Low-income Classes and People of Color

As the nation is confronted with the recognition that our racial biases and practices have improved far too little since the Civil Rights Act of 1964, COVID-19 is widening the chasms of inequality for generations to come. There are two primary reasons why:

  1. People of color are struck disproportionately hard. In March, the share of employed Caucasian workers fell by 1.1%, while African-Americans by 1.6%, Asian-Americans by 1.7%, and Hispanics by 2.1%. In New York, a state that’s been releasing detailed demographic breakdowns of unemployment claims, filings from Asian-Americans were up 10,210% in April as compared to April 2019, with Hispanics at 3,222%, Caucasians at 2,904%, and African-Americans at 1,927%. These workers are concentrated in sectors — food, personal care, retail, and healthcare — that rely on in-person experiences. But it’s also because credit and other funding for minority operators is more limited and riddled with biases, e.g. businesses owned by African-Americans are asked to provide more information about personal financials, even when controlling for credit score and business type. These two factors explain why the unemployment rate for minorities has been higher, but also why recovery will take longer for these groups. As an early signal of that, unemployment fell from 14.2% in April to 12.4% in May for Caucasians, but it rose from 16.7% to 16.8% for African-Americans, reflecting the observation that people of color are often the “first to be fired, last to be hired.” And while current data doesn’t clarify the recovery prospects for Asian-Americans, the racism of being associated with exposing others to COVID-19 (or “the Chinese virus” or “the kung flu” as the President has called it) has brought a spike in hate crimes and spells long-term difficulties for social mobility.
  2. Low-income and minority students are receiving a significantly lower quality of learning. The pandemic and its widespread, abrupt changes to the locations in and methods through which children learn potentially increases student achievement gaps by 15–20% and drop-out rates by 6–16%. Though every race is left worse through this model of education, the effects also heighten racial pay gaps, where African-American and Hispanic students are expected to forego twice as much in yearly income as their Caucasian counterparts.
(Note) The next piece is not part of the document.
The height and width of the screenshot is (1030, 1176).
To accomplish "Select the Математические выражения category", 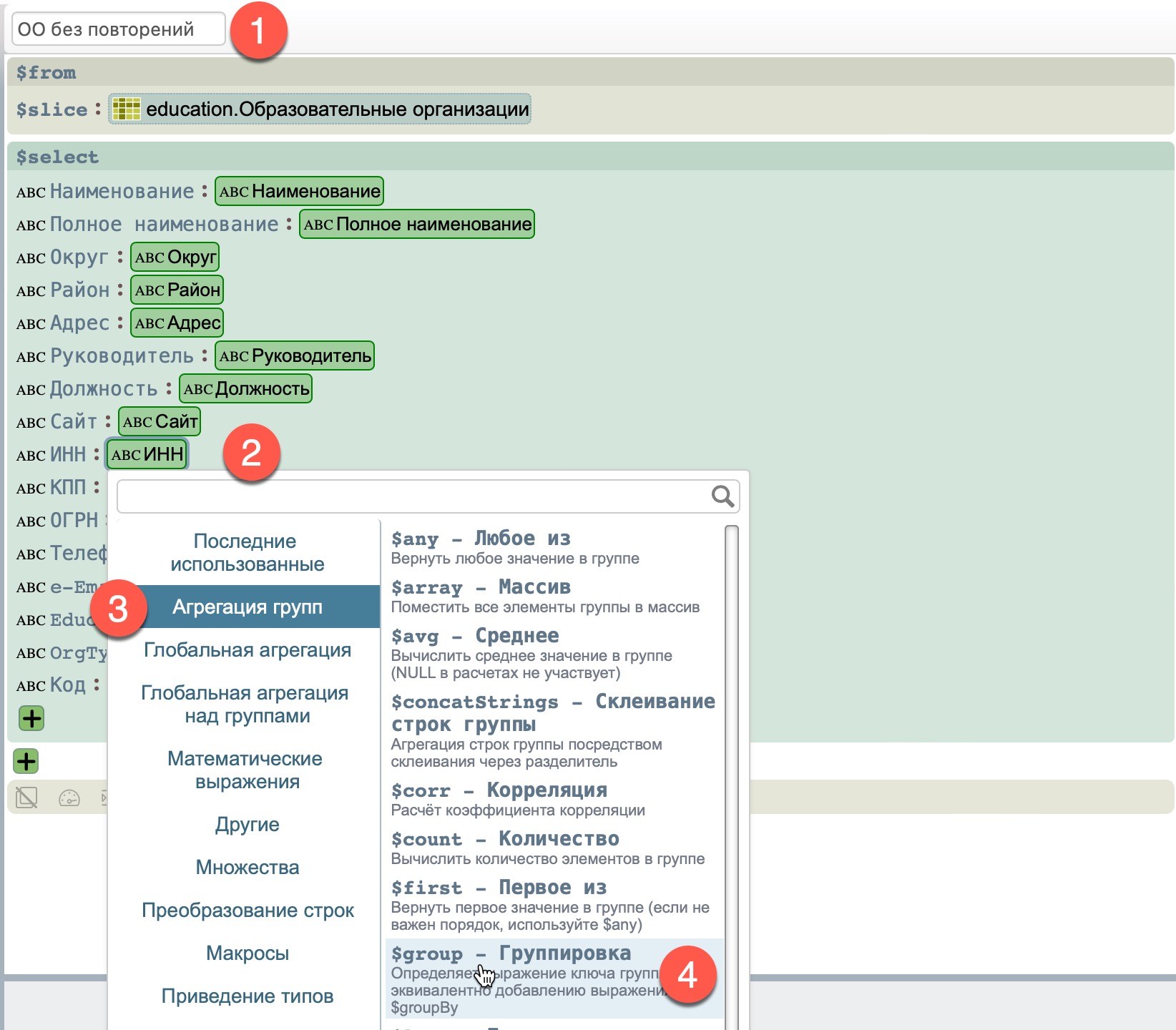I will click(247, 770).
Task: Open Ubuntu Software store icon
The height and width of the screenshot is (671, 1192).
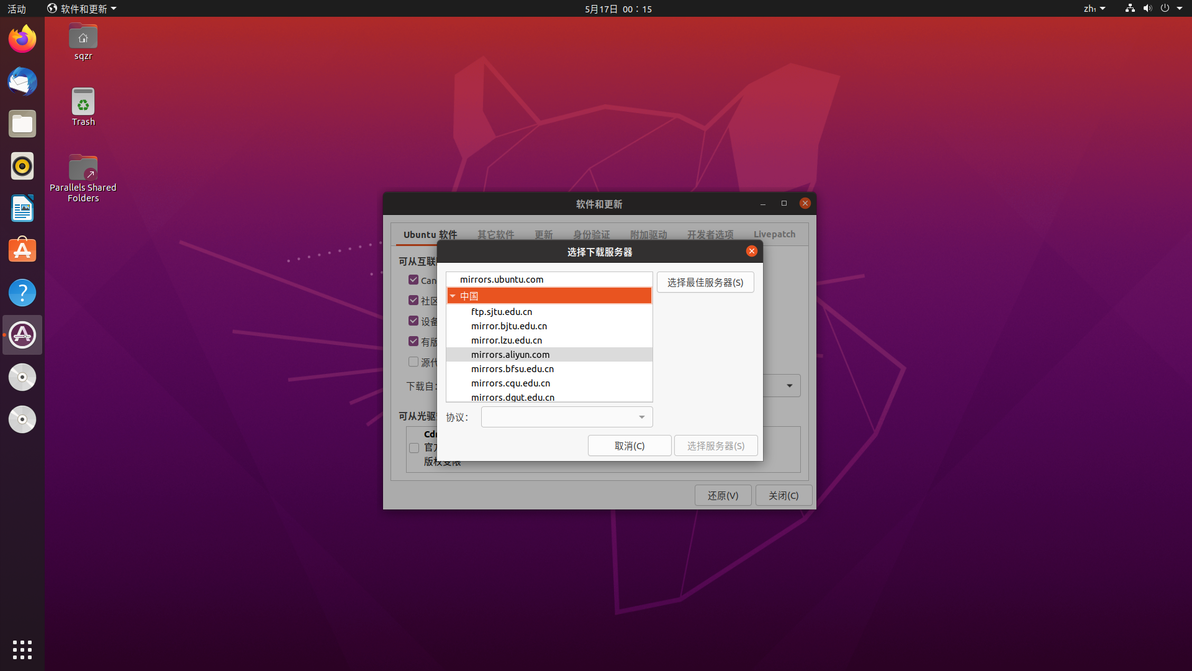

Continued resource scarcity for small businesses, students, and schools means pronounced barriers to social mobility for individuals who are of low-income and/or belonging to a racial minority group, precluding equal access to the American Dream.

Women

Women are being disproportionately affected by the this pandemic as well and stand to lose years of progress made in economic independence and equality. In particular:

  1. From 1981, every recession in the US has seen men unemployed at higher rates than women. Thus far, this recession is the first exception. Five times more women have lost their jobs in just one month of this recession compared to the entirety of the 2007–09 recession. In aggregate, ~60% of the jobs lost in March and 55% of the jobs lost in April were held by women.
  2. Despite our social advances, child care stills falls disproportionately on mothers, and so the closure of schools and care centers has multiplied the responsibilities other than and distractions from work for women. Single mothers, of which there are roughly 15 million in the US, stood at about a 16% unemployment rate by May. Given that the percentage of single mothers who are minorities is also particularly high (e.g. ~56% of all African-American families with children are headed by a single mother), the generational effects of this unemployment extend inequality in more than one way.

In December 2019, the World Economic Forum estimated that a woman would have to be born in the year 2255 to enter a labor market where her work is paid equally to that of a male counterpart. This pandemic potentially postpones that already distant reality by several generations.

In the aftermath of this disease, the prospects of social mobility, economic opportunity, and a feeling of generational progress stand to suffer in more ways than we can currently understand. We need many and massive ideas to shift our course back to one where someone growing up or immigrating to this nation can hear about the American Dream and still believe it to be true.